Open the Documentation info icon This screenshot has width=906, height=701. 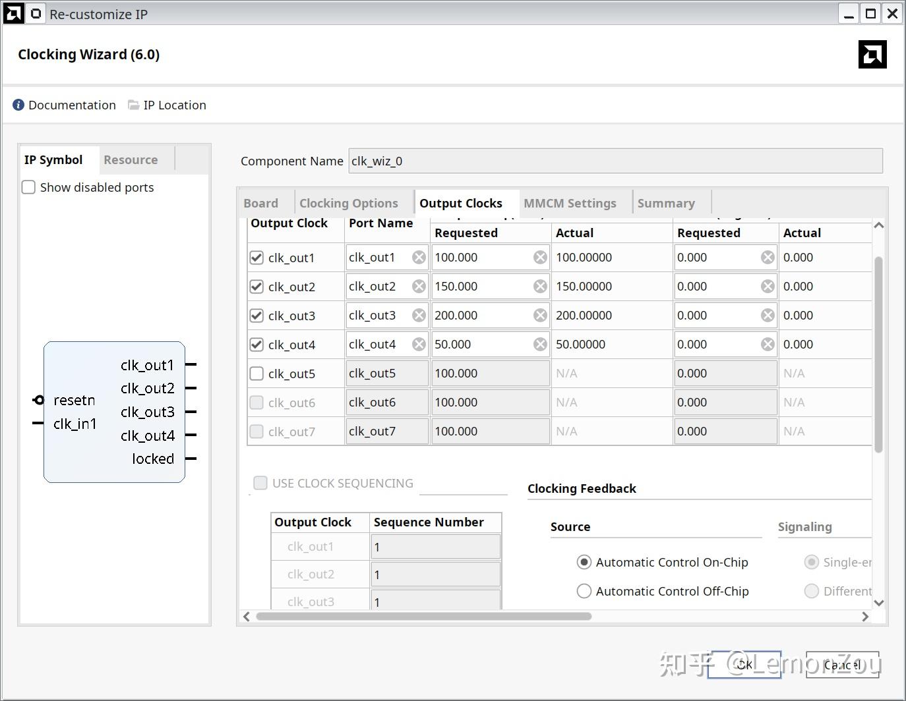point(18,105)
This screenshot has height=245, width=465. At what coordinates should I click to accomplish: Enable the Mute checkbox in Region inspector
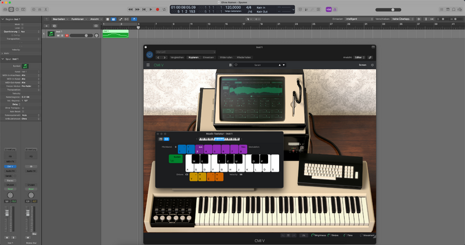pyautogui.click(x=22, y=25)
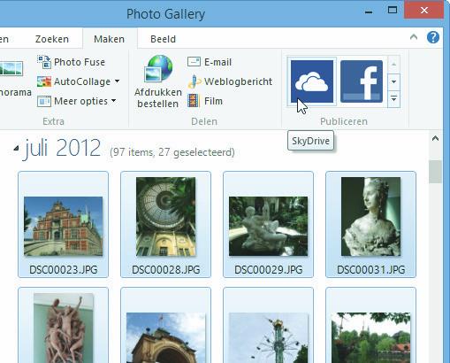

:::::

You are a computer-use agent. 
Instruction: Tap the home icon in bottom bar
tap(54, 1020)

:::::

[DIRECTIONS]: Print the rows between the line holding "You are a computer-use agent." and the line holding "tap(54, 1020)", inclusive, copied character for character.

[THE OUTPUT]:
You are a computer-use agent. 
Instruction: Tap the home icon in bottom bar
tap(54, 1020)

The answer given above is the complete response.